Which Bacchetta are you riding on a Corsa? I commute on a Giro 26 & I run 26" wheels using wide tyres, the reason being that I quickly found my back was taking a lot of punishment on smaller cracks in the road etc. I find the Giro to be a little faster than my TT bike but not much.


----------



## ufkacbln (23 Jan 2012)

I was "made up" when passing through a park on my commute.

Two very nice young ladies in their late teens watched me pass on the Catrike.... one turned to her mate and said:

"That guy is really cool and rides the coolest bikes"........


then ruined it by adding:

..... "for an old guy!"


----------



## BlackPanther (24 Jan 2012)

GrasB said:


> Which Bacchetta are you riding on a Corsa? I commute on a Giro 26 & I run 26" wheels using wide tyres, the reason being that I quickly found my back was taking a lot of punishment on smaller cracks in the road etc. I find the Giro to be a little faster than my TT bike but not much.


 
I'm on a Strada. Re the ride quality, there's a bridge over the M18 where the expansion joints are very 'crashy' on the Allez road bike, but hardly noticeable on the Strada. Maybe that's down to my weight been spread out over a large area, and the comfy euromesh seat is quite a good shock absorber.

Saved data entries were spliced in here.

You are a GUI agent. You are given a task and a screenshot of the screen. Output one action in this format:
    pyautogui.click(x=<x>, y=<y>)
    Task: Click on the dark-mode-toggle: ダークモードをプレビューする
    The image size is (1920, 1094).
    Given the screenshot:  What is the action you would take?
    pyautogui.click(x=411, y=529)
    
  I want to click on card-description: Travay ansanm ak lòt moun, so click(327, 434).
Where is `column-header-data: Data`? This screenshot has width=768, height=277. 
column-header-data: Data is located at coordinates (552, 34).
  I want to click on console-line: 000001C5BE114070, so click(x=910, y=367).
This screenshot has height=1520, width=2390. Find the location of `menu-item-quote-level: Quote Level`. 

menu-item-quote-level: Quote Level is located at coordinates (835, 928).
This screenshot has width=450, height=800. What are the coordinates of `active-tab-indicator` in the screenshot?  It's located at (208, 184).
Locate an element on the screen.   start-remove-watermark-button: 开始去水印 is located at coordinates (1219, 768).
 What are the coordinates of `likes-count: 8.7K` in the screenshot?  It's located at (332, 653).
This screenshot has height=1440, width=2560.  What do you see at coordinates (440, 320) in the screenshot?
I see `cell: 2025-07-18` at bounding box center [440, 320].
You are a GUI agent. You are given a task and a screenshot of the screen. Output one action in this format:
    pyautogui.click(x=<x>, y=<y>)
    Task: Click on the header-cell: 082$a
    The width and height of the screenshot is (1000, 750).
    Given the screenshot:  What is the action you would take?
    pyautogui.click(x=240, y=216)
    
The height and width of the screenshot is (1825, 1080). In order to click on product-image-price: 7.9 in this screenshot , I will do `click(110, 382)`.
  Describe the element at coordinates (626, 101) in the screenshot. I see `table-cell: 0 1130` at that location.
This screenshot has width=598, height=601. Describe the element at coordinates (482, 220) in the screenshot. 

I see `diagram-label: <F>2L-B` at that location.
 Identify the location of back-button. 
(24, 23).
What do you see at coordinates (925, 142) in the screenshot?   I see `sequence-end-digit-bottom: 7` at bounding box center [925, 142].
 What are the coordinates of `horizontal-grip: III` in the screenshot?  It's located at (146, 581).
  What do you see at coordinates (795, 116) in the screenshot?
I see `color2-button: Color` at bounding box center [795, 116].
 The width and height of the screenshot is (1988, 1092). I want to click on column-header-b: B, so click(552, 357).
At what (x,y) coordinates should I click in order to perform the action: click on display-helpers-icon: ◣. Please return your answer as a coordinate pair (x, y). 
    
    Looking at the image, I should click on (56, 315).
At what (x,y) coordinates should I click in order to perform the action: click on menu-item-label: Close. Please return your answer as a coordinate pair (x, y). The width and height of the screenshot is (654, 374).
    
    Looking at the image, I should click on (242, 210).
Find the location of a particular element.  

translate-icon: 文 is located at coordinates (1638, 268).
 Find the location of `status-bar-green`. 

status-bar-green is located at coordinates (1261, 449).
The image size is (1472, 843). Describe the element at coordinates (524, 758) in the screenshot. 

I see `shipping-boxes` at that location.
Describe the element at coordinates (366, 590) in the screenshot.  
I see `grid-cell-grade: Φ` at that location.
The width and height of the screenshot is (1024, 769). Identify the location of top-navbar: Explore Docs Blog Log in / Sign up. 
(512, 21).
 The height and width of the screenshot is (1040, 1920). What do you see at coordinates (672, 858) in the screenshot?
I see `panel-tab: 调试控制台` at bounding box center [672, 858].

I'm going to try a 26" wheel this weekend, because I'd love to get a wider tyre on the back (Marathon plus), and to aid comfort. I suspect that the brakes wont adjust by enough though!

My only real downer is the fact that it's downright scary on unlit country roads. I ride with 2 good front led lights,and a blinding helmet mounted light, but I just don't have the view I get on my other bikes and find myself staying well out from the edge. Ah well, another month or so and I should be cycling in to work in daylight.


----------



## GrasB (25 Jan 2012)

I never found single cracks to be a problem like you get on the bridge expansion joints. It's more the repeated random cracks that got me. The reason I went for the Giro over the Strada & Corsa is the disc brakes, it allows for quick swapping of wheel sizes without any wondering about the brakes.

As for unlit roads what lights are you using? I found I needed better road surface illumination so moved to a B&M front light which works really well but once that was on the bike there is actually little difference between my DF & 'bent view of the road.


----------



## riggsbie (26 Jan 2012)

Awesome job.....

I have started commuting this year on my new ICE Vortex FS recumbent trike (I did 2 commutes last year just before Christmas on my old Greenspeed GT5). My commute is 35.5 km each way so over 70km a day so far I have completed 5 commutes by trike !!

I promised at least one a week but am ok with 2, have aborted a couple due to excessive heat, we've had a few 42C days here in Oz so after one ride home in 36C (with a strong headwind every afternoon for 15km as I head towards the coast) I tend to avoid the really hot days.....

Get some good comments of my black Vortex and as it's summer I am trying to get a lot of riding in before the autumn/winter starts..... Over 740km so far this year :-)

Keep up the commuting !!


----------